* _Your instructions_
Write out the whole listing again, exactly.
╭─ Provided data
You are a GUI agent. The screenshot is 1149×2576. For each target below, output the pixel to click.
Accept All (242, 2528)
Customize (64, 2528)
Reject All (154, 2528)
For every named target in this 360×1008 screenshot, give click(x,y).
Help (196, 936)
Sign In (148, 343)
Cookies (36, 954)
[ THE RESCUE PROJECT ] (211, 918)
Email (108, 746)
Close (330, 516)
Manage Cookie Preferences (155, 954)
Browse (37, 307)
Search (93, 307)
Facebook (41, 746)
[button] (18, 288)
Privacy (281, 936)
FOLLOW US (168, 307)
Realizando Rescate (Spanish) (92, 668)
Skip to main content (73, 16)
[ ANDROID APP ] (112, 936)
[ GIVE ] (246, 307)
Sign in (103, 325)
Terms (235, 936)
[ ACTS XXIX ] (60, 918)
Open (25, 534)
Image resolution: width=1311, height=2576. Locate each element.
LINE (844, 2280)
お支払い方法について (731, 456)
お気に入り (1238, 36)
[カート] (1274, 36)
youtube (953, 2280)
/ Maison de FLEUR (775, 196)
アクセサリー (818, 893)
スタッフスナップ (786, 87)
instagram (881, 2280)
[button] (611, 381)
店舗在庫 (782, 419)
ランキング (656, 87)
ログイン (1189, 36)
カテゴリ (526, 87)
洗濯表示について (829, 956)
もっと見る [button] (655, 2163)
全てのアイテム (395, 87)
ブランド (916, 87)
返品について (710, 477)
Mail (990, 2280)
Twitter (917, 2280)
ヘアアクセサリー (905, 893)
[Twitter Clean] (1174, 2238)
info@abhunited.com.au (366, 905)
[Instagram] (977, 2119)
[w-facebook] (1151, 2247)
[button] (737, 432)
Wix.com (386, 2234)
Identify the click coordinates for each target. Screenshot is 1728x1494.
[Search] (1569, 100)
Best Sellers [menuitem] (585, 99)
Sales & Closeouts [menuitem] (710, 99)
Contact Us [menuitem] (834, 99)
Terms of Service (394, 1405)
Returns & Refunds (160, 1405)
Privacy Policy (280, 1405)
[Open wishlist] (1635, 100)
╰─
* _Expected output_
You are a GUI agent. The screenshot is 1149×2576. For each target below, output the pixel to click.
Accept All (242, 2528)
Customize (64, 2528)
Reject All (154, 2528)
For every named target in this 360×1008 screenshot, give click(x,y).
Help (196, 936)
Sign In (148, 343)
Cookies (36, 954)
[ THE RESCUE PROJECT ] (211, 918)
Email (108, 746)
Close (330, 516)
Manage Cookie Preferences (155, 954)
Browse (37, 307)
Search (93, 307)
Facebook (41, 746)
[button] (18, 288)
Privacy (281, 936)
FOLLOW US (168, 307)
Realizando Rescate (Spanish) (92, 668)
Skip to main content (73, 16)
[ ANDROID APP ] (112, 936)
[ GIVE ] (246, 307)
Sign in (103, 325)
Terms (235, 936)
[ ACTS XXIX ] (60, 918)
Open (25, 534)
Image resolution: width=1311, height=2576. Locate each element.
LINE (844, 2280)
お支払い方法について (731, 456)
お気に入り (1238, 36)
[カート] (1274, 36)
youtube (953, 2280)
/ Maison de FLEUR (775, 196)
アクセサリー (818, 893)
スタッフスナップ (786, 87)
instagram (881, 2280)
[button] (611, 381)
店舗在庫 (782, 419)
ランキング (656, 87)
ログイン (1189, 36)
カテゴリ (526, 87)
洗濯表示について (829, 956)
もっと見る [button] (655, 2163)
全てのアイテム (395, 87)
ブランド (916, 87)
返品について (710, 477)
Mail (990, 2280)
Twitter (917, 2280)
ヘアアクセサリー (905, 893)
[Twitter Clean] (1174, 2238)
info@abhunited.com.au (366, 905)
[Instagram] (977, 2119)
[w-facebook] (1151, 2247)
[button] (737, 432)
Wix.com (386, 2234)
Identify the click coordinates for each target. Screenshot is 1728x1494.
[Search] (1569, 100)
Best Sellers [menuitem] (585, 99)
Sales & Closeouts [menuitem] (710, 99)
Contact Us [menuitem] (834, 99)
Terms of Service (394, 1405)
Returns & Refunds (160, 1405)
Privacy Policy (280, 1405)
[Open wishlist] (1635, 100)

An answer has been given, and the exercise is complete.